これは、なかなか気付きにくいことだと思います。
たとえば、牛丼を注文したつもりだったのに、豚丼が来てしまった(笑)
あまりに卑近な話で恐縮ですが、これも「アプローチが間違っていたかもしれない」例です。
牛丼と言ったつもりなのに、豚丼が運ばれて来た場合、お客さんのほうは、「店員が聞き間違えたのだ」と瞬時に判断します。ごく自然なことです。
事実、お客さんのほうが何かの拍子で、頭のなかでは牛丼を思い浮かべながら「豚丼」と言ってしまっていることが100%ないとは言えない。
しかし店員さんは、お客さんには譲ろうとします。「豚丼」って確かに聞いたんだけどなあと思いながらも、99.9%の店員さんは「申し訳ございません。すぐにお取り替えします」と返答するはずです。
ここで、「いや私は確かに豚丼と聞きました。豚丼とおっしゃいました」と事実関係を正そうとするのは、販売の現場ではロスにこそなれ、メリットは何もないからです。
価格が同じであればなおさらですし、たぶん牛丼のほうが豚丼より高価なはずですし(笑)。逆の場合でも事情は変わらないでしょう。
しかし、別の対応をするお客さんもいるはずです。
「牛丼頼んだはずだけど、まあいいか」と心のなかでつぶやいて、何もなかったように「豚丼」を食べて勘定を済ませる。そういうこともあるはずです。
とにかく急いで食事を済ませたいとか、特に豚アレルギーもないとか、ここで正すのもなんだかなあと判断する場合。

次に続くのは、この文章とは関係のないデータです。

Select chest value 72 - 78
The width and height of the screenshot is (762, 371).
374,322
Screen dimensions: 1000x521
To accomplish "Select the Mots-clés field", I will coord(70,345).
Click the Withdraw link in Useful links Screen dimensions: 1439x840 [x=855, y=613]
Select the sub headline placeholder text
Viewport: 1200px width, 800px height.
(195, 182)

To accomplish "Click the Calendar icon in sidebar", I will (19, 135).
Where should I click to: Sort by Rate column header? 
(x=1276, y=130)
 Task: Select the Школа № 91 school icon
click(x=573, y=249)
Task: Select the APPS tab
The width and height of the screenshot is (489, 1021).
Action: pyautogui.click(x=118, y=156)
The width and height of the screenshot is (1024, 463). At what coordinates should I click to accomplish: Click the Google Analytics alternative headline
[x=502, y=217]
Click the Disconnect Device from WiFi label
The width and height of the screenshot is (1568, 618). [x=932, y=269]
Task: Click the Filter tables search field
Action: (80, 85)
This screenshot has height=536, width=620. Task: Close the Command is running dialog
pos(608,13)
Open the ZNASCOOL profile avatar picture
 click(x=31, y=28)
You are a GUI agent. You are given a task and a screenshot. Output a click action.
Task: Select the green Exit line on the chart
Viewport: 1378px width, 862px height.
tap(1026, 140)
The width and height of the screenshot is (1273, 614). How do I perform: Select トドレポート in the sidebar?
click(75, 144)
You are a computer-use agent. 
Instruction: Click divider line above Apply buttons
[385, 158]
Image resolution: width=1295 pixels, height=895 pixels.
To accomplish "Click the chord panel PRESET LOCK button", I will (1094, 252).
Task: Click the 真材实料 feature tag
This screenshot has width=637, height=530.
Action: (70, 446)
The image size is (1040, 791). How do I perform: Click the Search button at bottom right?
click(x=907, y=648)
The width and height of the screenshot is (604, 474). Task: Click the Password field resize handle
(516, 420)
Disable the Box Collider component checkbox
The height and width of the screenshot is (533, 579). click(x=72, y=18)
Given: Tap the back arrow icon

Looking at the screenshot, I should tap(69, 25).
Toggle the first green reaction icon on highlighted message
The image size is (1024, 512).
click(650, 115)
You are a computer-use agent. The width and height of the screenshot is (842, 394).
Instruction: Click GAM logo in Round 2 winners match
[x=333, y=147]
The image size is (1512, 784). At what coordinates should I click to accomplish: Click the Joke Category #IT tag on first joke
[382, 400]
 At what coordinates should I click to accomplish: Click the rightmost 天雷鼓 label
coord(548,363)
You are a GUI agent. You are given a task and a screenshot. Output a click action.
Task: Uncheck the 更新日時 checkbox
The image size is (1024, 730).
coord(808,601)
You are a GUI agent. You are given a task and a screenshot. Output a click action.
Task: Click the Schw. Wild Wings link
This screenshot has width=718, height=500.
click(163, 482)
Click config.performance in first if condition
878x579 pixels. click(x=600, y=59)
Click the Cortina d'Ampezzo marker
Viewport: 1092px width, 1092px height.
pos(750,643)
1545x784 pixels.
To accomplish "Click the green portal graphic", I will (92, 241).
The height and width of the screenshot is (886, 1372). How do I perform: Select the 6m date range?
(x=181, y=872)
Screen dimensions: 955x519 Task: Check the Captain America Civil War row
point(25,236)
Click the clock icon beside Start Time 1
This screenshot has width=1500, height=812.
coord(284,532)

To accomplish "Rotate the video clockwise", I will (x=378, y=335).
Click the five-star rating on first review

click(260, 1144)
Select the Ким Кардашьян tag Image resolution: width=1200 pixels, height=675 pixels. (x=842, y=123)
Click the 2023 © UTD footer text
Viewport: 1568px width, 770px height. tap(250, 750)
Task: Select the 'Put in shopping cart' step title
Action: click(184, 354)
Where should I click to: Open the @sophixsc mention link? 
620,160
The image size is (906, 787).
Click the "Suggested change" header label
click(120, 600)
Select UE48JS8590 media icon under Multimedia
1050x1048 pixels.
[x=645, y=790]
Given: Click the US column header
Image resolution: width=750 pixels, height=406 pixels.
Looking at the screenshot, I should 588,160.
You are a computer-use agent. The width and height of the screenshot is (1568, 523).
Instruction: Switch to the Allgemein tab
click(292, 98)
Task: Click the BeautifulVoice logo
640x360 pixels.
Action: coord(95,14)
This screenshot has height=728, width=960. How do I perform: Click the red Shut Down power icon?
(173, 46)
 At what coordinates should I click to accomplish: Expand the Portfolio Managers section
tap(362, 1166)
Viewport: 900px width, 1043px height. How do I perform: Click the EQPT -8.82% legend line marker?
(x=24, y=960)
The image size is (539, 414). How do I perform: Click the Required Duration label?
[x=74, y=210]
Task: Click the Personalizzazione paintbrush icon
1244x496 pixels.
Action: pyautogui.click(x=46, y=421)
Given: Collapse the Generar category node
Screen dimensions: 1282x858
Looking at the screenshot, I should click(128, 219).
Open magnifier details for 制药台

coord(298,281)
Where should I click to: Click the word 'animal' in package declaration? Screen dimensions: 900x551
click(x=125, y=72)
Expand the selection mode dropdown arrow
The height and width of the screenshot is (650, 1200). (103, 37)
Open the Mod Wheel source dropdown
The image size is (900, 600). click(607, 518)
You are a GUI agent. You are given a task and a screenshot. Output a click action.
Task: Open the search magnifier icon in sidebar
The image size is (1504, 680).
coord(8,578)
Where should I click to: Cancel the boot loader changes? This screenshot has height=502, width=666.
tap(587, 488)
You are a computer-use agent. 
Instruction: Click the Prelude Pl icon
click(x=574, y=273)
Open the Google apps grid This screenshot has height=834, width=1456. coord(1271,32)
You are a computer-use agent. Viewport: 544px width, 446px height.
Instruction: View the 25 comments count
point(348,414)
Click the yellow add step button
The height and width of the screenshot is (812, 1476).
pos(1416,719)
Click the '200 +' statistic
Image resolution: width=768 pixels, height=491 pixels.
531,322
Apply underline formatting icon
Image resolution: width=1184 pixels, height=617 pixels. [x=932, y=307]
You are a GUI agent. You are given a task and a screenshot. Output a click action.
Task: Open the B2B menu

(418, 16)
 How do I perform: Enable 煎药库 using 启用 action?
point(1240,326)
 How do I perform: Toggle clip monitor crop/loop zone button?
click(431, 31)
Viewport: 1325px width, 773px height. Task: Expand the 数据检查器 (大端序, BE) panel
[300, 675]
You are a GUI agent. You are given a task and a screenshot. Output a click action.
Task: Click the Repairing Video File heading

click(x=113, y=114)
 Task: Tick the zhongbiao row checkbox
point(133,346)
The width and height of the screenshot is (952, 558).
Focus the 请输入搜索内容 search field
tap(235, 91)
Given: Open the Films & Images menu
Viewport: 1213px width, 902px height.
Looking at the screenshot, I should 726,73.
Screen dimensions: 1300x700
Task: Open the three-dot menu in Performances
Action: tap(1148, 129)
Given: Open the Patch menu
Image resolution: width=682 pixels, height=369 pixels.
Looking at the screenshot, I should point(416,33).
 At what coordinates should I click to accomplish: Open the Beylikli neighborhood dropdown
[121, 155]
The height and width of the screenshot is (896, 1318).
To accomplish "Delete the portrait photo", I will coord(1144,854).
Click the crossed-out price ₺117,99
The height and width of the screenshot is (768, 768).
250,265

これは瞬時に、自分のアプローチが間違っていたかもしれない(この場合は言い間違い、もしくは聞き間違いの原因が自分にあったかも知れない)という判断と、「とにかく前に進もう」という判断が下されているわけです。
つまり、「アプローチの仕方を変えた」ということです。初期のアプローチが正しかろうと間違っていようと関係なく、「変えた」ということになります。
身近な例であり過ぎて、かえってわかりにくくなったかもしれません。
わたしたちは、豚丼か牛丼か、「どちらかが来る」というような世界ではないところで判断を下さなければならないことがある。
何が来るか容易には想像できない。たいていがイエスかノーか、成功か失敗かの二値で動いているように見える場合も、アプローチの過程に実は成功か失敗かという二値では掴めないような果実が生まれていることがある。
それに気付くには、アプローチが間違っているかもしれない?と考えてみることです。
二値論理の成功と失敗にだけ、焦点を合わせすぎると、足下に生まれているかもしれない「青い鳥」を、取り逃してしまう、ということはあるものです。